An artist that has been at the forefront of my research, aesthetic and conceptual development has been the artist Nao Matsunaga. Matsunaga creates bold, large organic natural forms from ceramic and wood to push the boundaries of what we perceive to be ‘ traditional ceramics’ and primitive form.Luckily I had the opportunity to get in touch with the artist through email and ask a few questions.

Emails –

 Dear Nao matsunaga
I am a 3rd year studying Fine Art at Cardiff Metropolitan University and I am a massive fan of your work, your sculptures have been incredibly helpful for me with my project so far !.I wanted to know a little bit more about the concepts that surround your work and the inspiration for the aesthetics ?

In your exhibition primal memory you talk about how your dual national identity has effected your art work and i wanted to know a little bit more about this ? I Personally have been using the primitive as an almost vestige, as my own personal culture as no culture can really adopt primal or early art as there own as it has no distinguishable identity. I also wanted to know a little bit more about your series of work ‘ 2013 we are here now’ and ‘stones and bones’ and the drive behind those series?

Kind regards,


‘Dear Nathan,

Thank you for the email.
It is nice to know that somehow my piece have been inspirational to you, thanks!

I first got really interested in my cultural identity and my identity in general. I guess most artists and creative people go through this. My interest stemmed from being a Japanese person in the UK.I found it useful to strip down layers of my identity and question whether it was indeed my identity I had since birth or something that I had acquired through various media, (TV, Newspaper, internet) It is useful to somehow find what makes you the person you are.

My interest in primitive cultures and anything primal really came out of this kind of activity. I often heard of diversity, celebrating diversity and such. But I found that I was more interested in similarity of people/culture/things. I thought this was an important realisation for me and worth exploring.

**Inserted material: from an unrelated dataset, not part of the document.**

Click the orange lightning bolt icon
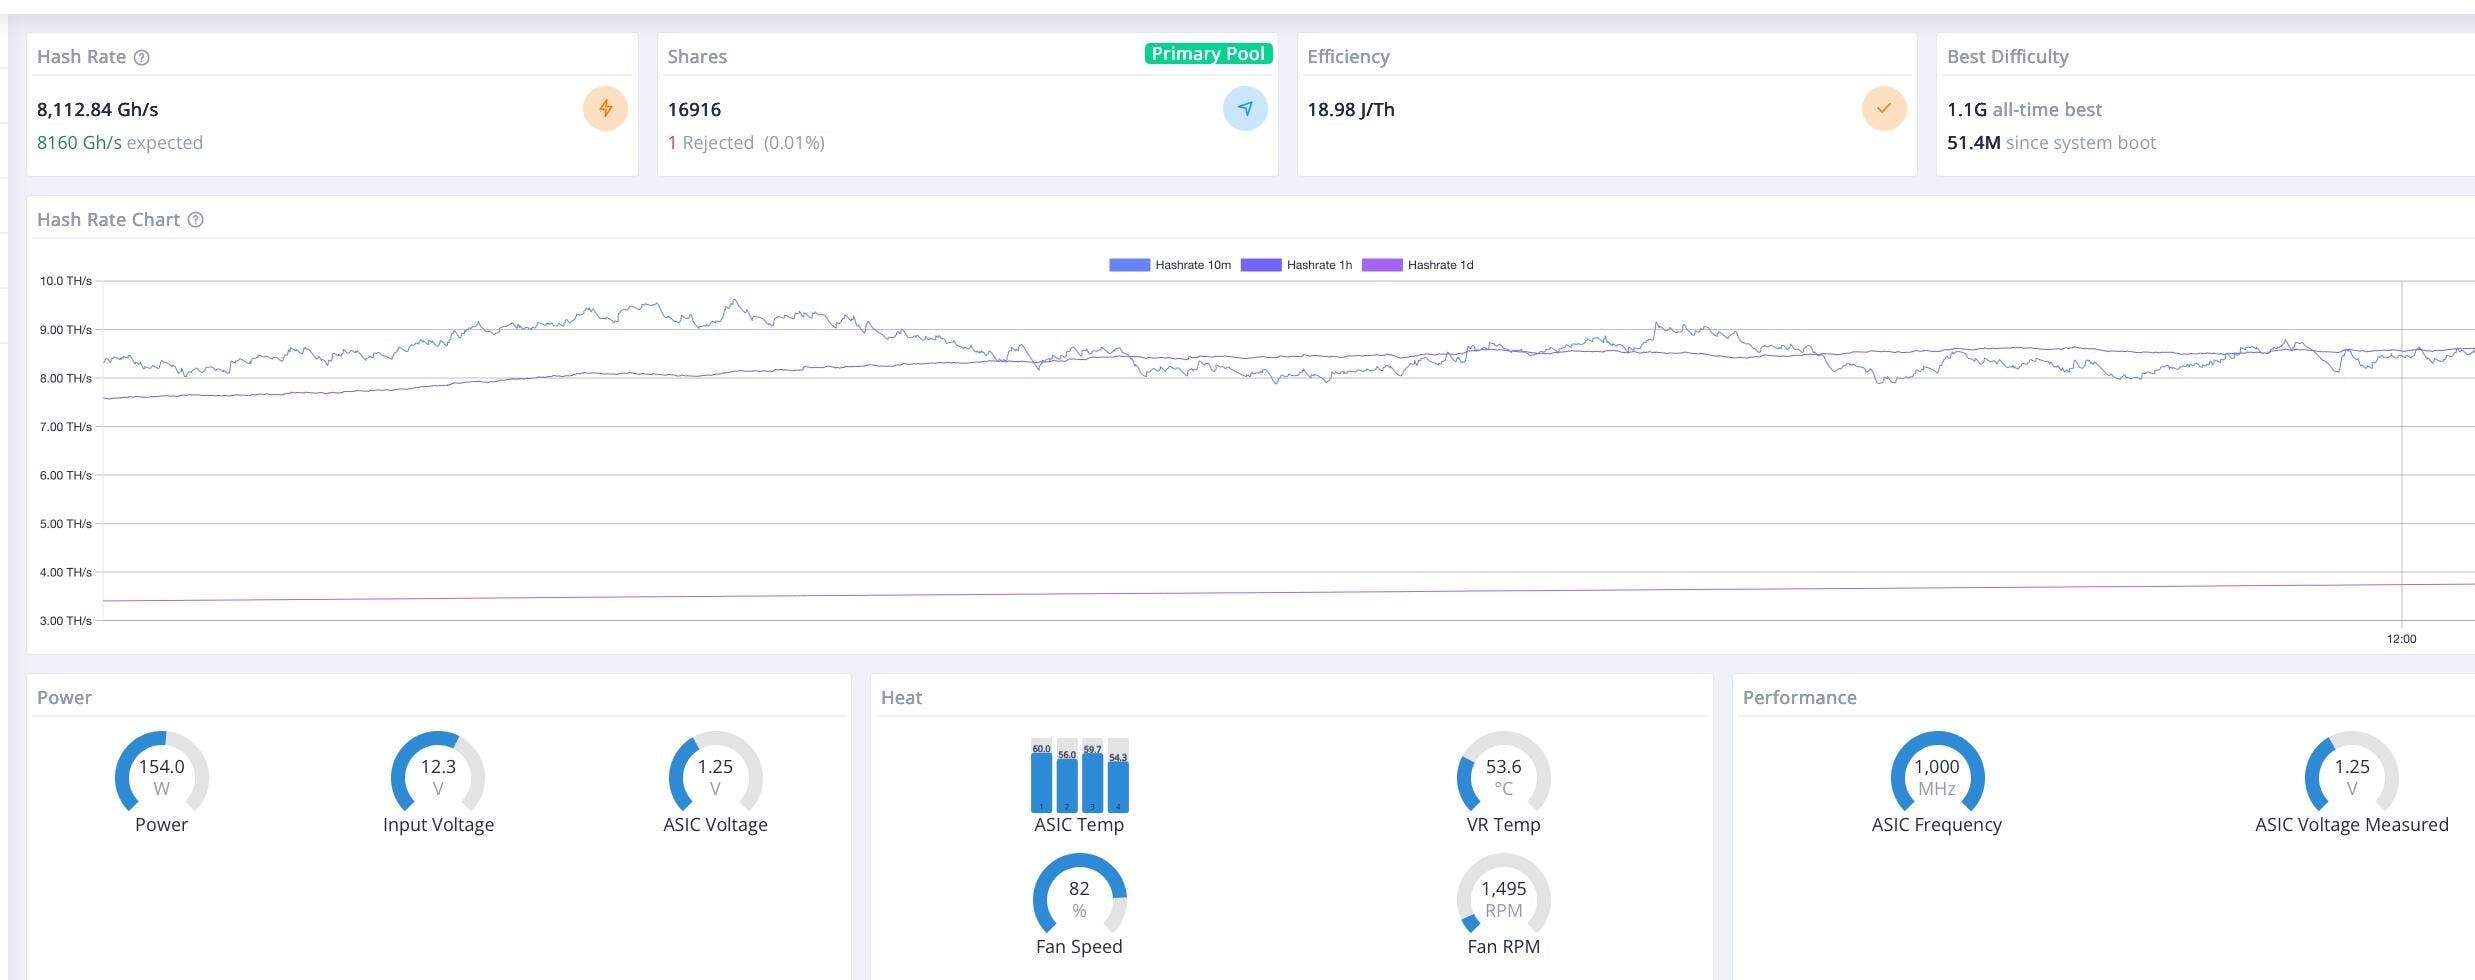Image resolution: width=2475 pixels, height=980 pixels. pos(605,109)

I started to look for similarities in history and found that a stone axe head made in Japan 5000 years ago is very similar to the same thing made in Europe or Africa. I liked this connection and I guess I am still on that ride.

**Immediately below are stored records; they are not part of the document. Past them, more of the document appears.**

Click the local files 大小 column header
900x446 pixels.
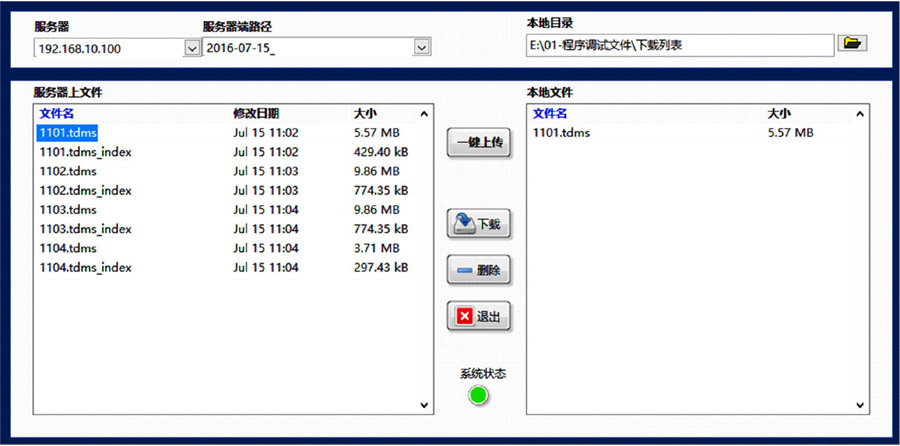point(778,114)
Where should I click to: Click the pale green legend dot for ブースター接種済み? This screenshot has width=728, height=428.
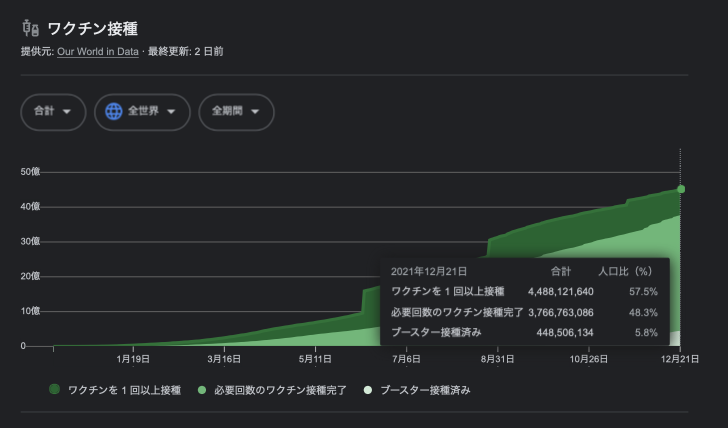pyautogui.click(x=368, y=390)
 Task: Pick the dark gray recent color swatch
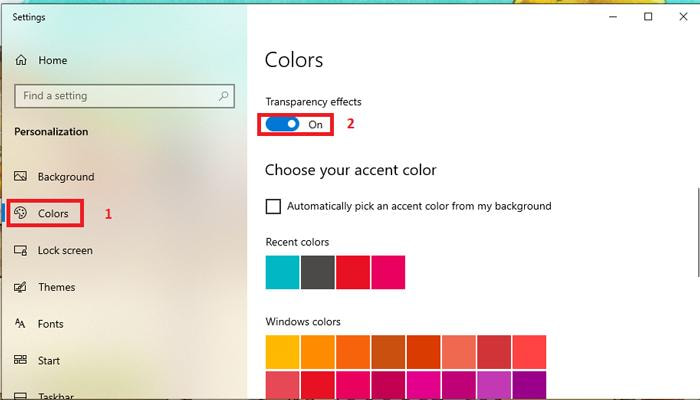point(317,272)
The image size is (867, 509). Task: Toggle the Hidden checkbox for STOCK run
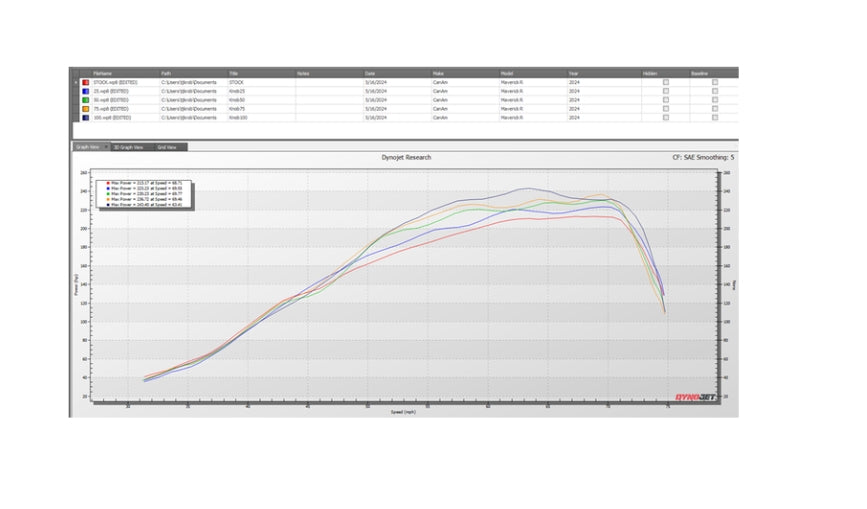pyautogui.click(x=666, y=82)
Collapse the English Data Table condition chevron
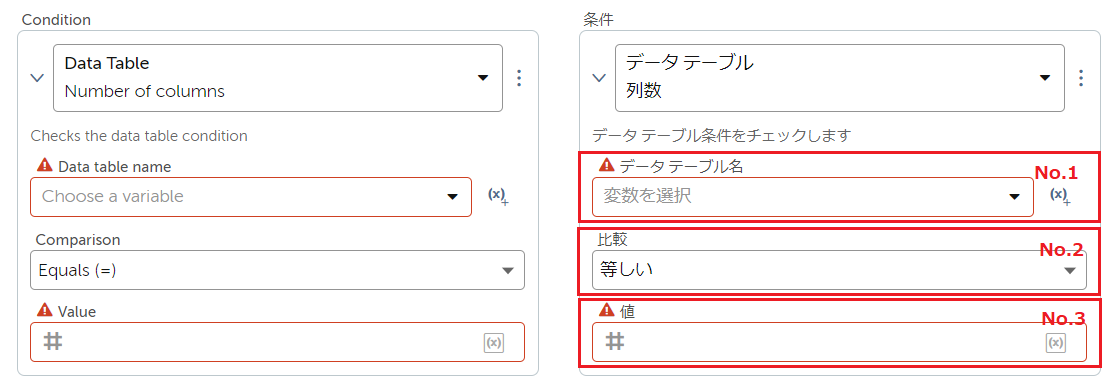The height and width of the screenshot is (387, 1120). (36, 78)
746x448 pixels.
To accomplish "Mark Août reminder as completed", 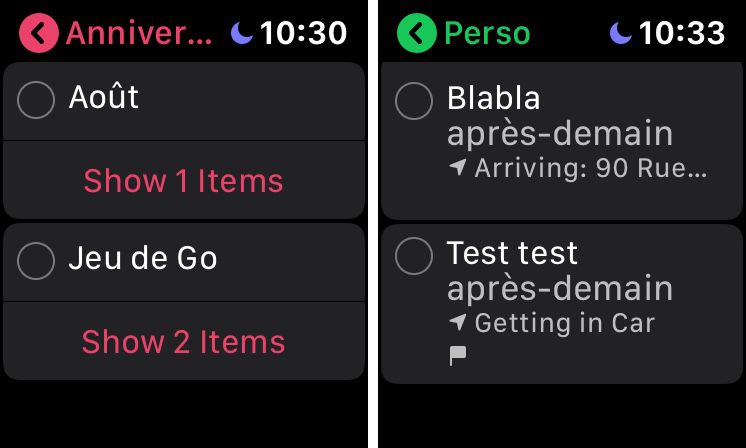I will pos(36,100).
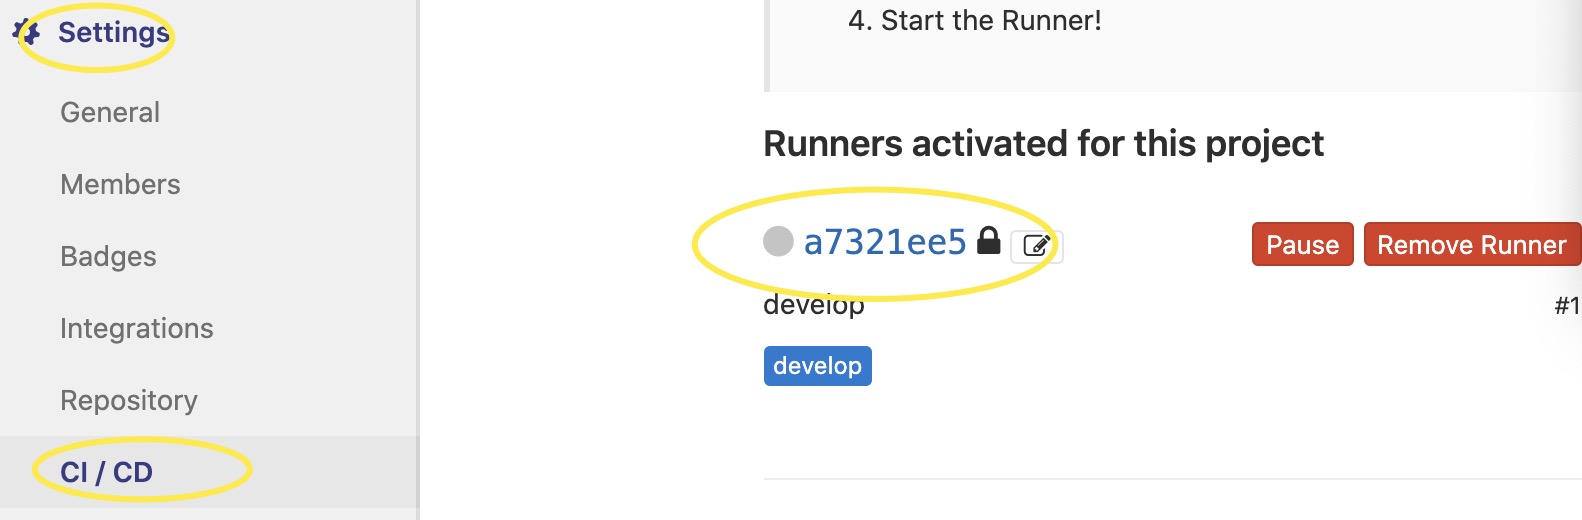Open the Members settings page
This screenshot has height=520, width=1582.
tap(120, 185)
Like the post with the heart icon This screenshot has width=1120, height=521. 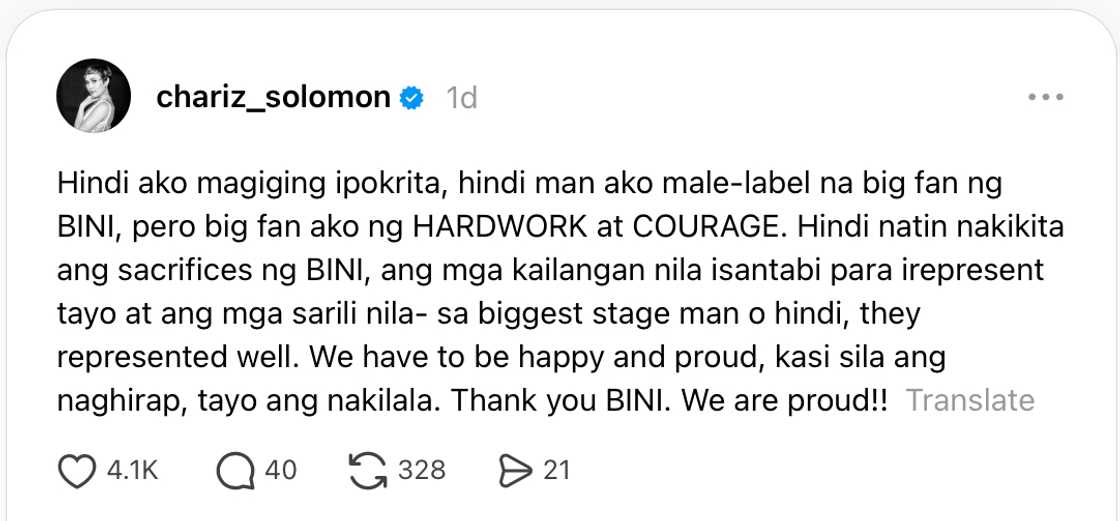point(77,470)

This is one layer of why I do what I do but there are lots of other influences, references, reason that make up what I do. It is hard to explain it really.. but I really enjoy doing it making stuff, looking and finding and thinking. Its all fun really.

So you should have fun with it too.’I found receiving the email from Nao incredibly important and found it incredibly intersting how both myself and nao come from diverse backgrounds and both have a profound interest within cultural identity. Maybe there is a link to cross cultural indenity and primtive art ?, to strip down ones identity back to the bare foundatrions of humanity. Within my art work so far i have been absorbed with the seperation of identitys and how these specific identies create my own. Nao has made me consider the concept of not neccisarily looking for the differences between the cultures and identies that allude myself but the similarities and the influences, how is germanic, hungarian and british cultures similar; how do i aesthetically comprehend this as a form ?, or forms ?.


Proud – 2013 series – glazed ceramic, wood, rope, acrylic paint – 150cm

I always perceived Naos forms to be that of simple primitive gesture from subconscious to representation.But I understand now, it is much more than that, it is the fact that by being so individual yet so similar they become unique ( they are cut from the same cloth), it is not their differences that are important yet their similarities. From one email I have gained a better understanding of why Matsunaga’s forms are the way they are, to express primitive culture through similarity rather than difference.